Outlook A night of the long knives at Aviva has done nothing to stop the rot at one of Britain's biggest insurers.
Three top managers have gone as part of a shake-up of the executive team to create what the company has described as a "flatter management structure".
The trouble is that one of them is Egal Mayer, who had only been European chief executive since 2011 and was generally well regarded (at least outside Aviva).
Then there is the departure of Alan Dromer, who runs Aviva's fund management operations. It's hard to describe that unit as a star. But investment managers owned by life insurers find it tough to win external business at the best of times. People with big money-mandates to award worry that they are not getting the best of breed when dealing with a department of an insurance company as opposed to a standalone specialist.
So one might justifiably ask what they are supposed to think when Aviva hands responsibility for its fund management business to its finance director.
It is true that Aviva has been streamlining operations, pulling out of a number of countries where it didn't make much impact.
But investors still scratch their heads when it comes to what its long-term strategy is. And they wonder whether it wouldn't be worth more broken up.
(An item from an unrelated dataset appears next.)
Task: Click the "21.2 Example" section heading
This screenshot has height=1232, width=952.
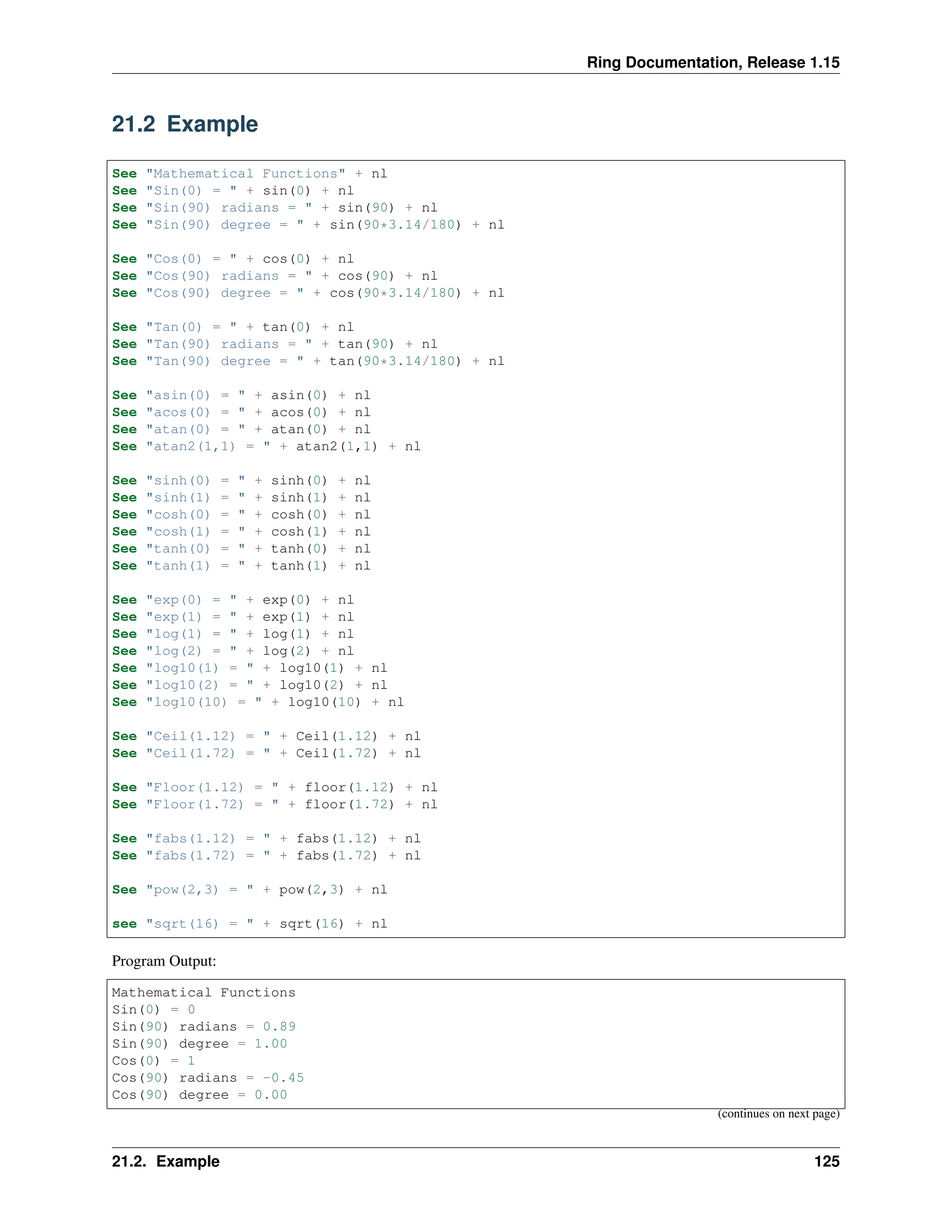Action: coord(185,124)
Those questions haven't gone away.
In the meantime, this is a company whose shares have lost 15 per cent in the past three months.
Aviva has two big problems: people are worried about its exposure to European sovereign debt (especially Italy's) and they lack confidence in the management. The proof of that particular pudding can be seen in the fact that the repeated reassurances over the former from the latter have done little to arrest the shares' slide.
The Titanic, much in the news thanks to the anniversary of its sinking, has become a metaphor for great, big, clunky things heading inexorably towards disaster. Aviva's not quite in that bad a shape. But it is hard to see how this rearranging of deckchairs will do much to pep things up.